• 2.9.22 Im Land der letzten Walser

    2.9.22 Im Land der letzten Walser

    220902 SZ Lei Walser

    Kräuterschnaps und Berge
    Im Land der letzten Walser
    von Hermann Lei, Kantonsrat, Frauenfeld

    In den Sommerferien besuchte ich die Walser Südtäler in Italien. Und traf dort auf ein aussterbendes alemannisches Volk.

    «Was soj i dir säje? Gfajts der in Remmalju?» So spricht die alte Walserin in Rimella, Italien, kaum verständlich. Es ist wohl das höchste höchstalemannisch, das es gibt und die handvoll Menschen, die es in diesem Dorf im Piemont, weitab vom kompakten deutschen Sprachgebiet noch sprechen, werden in wenigen Jahren tot sein.
    Späte Völkerwanderung
    Im 9. Jahrhundert erreichten die Alemannen vom Berner Oberland her das Wallis und besiedelten das obere Rhonetal.
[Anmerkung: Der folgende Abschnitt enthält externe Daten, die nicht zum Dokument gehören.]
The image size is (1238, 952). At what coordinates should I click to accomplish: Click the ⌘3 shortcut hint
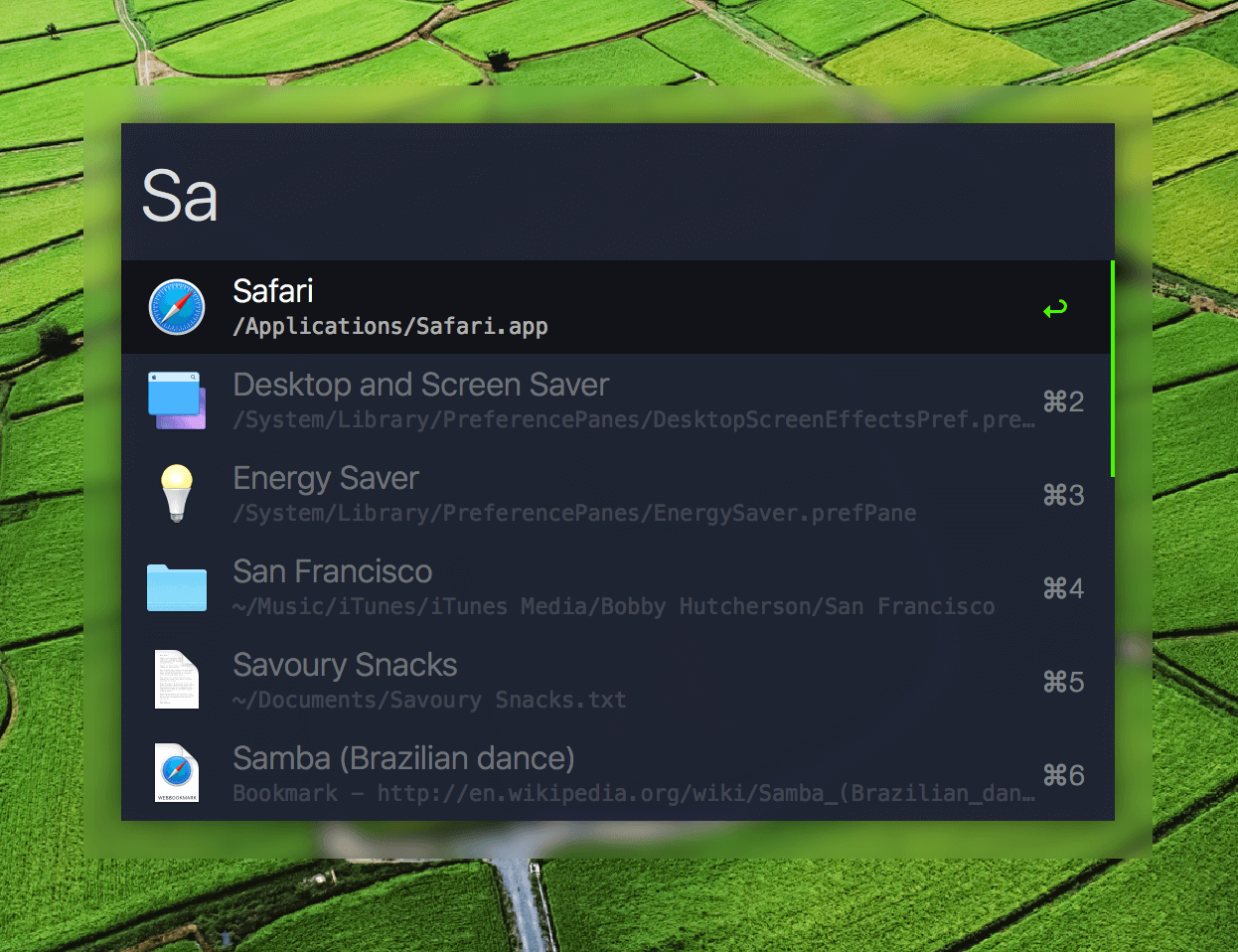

Im 13. Jahrhundert und 14. zwang Bevölkerungsdruck die Walliser zur Auswanderung. Sie zogen in weitere hochgelegene Talstufen der Alpen und wurden Walser. Ein Teil davon besiedelte die italienischen Alpentäler südlich und östlich des Monte-Rosa-Massivs. Diese von der Schweiz nur sehr schwer erreichbaren Täler besuchte ich diesen Sommer auf Schusters Rappen. Im Ayas-Tal zeugt zwar noch der Weiler Saint-Jacques-des-Allemands von alemannischer Besiedlung, die Walsersprache ist aber längst verklungen. Das benachbarte Gressoney, walserdeutsch Greschunei Oberteil, Underteil und Mettelteil, beeindruckt durch sonnenverbrannte Walserhäuser mit Balken vor den Wänden, an denen früher die Ernte getrocknet wurde.
    Italianisierte Menschen
    Doch hier hat zuletzt der Wintersport die ehemals rein deutschen Gemeinden italianisiert. Auf dem Friedhof finden wir aber auch eine weitere, länger dauernde Ursache für das Verschwinden der deutschen Zunge in Italien: Die Staatsmacht hat vor weit über 100 Jahren schon damit begonnen, die deutsche Sprache auszurotten. So wurde die Familie Zumstein in «Delapierre» oder «Della Pietra» zwangsumgetauft und die Schneiders heissen nun Sartori.
    Zar Sogu, Im Undre Grobe
    Einen Gebirgszug weiter, in Alagna, zu deutsch Im Land, finden wir einige der schönsten Dörfer im Alpenraum. Hier wie anderswo besinnt man sich der Walser-Vergangenheit: Die zum Teil wenig intelligent italianisierten Flurnamen (z.B. Lago Obersee) sind auch auf Deutsch angeschrieben und so erfreuen wir uns an Zar Sogu, Im Undre Grobe und wie sie alle heissen. Und vor dem schönsten Haus in Alagna sitzt Roberto Stainer, mit 99 Jahren einer der letzten echten Walser und seines Zeichens Buchautor über das walserische Im Land. Herr Stainer ist hocherfreut, in seiner Muttersprache Auskunft geben zu können.
    Weltabgeschiedene Gegenden
    Nächste Station ist das Eingangs erwähnte Rimella. Diese weltabgeschiedene Gegend wirkt in seiner Bebauung und der Natur eher wie ein Tessiner Bergtal denn wie die üblichen Walsergebiete. Aber auch hier finden wir noch echte Walser, die seit hunderten von Jahren ihre Sprachinsel bewahrten. Nach schweisstreibender Überquerung eines Passes erreichen wir schliesslich Macugnaga, ein Skigebiet südlich des Schweizer Saastaales. Die Gemeindeteile heissen z.B. In der Mattu, Zer Burfuggu, Zer altu Chilchu oder Zer Tannu. Und wenn auch hier der Skitourismus und der italienische Sprachfuror die deutsche Zunge dezimiert haben, so hat sie doch in kleinen Resten bis in die Neuzeit überlebt.
    Kräuterschnaps löst die deutsche Zunge
    Mit Roberto Marrone alias Braun und seinem Freund, zwei nicht mehr ganz jungen Walser Gewährsleuten, verbringe ich jedenfalls einen lustigen Abend. Und die von den Frauen gereichten Kräuterschnäpse bewirken, dass mein Alemannisch und das hochalpine Höchstalemannisch wunderbar harmonieren.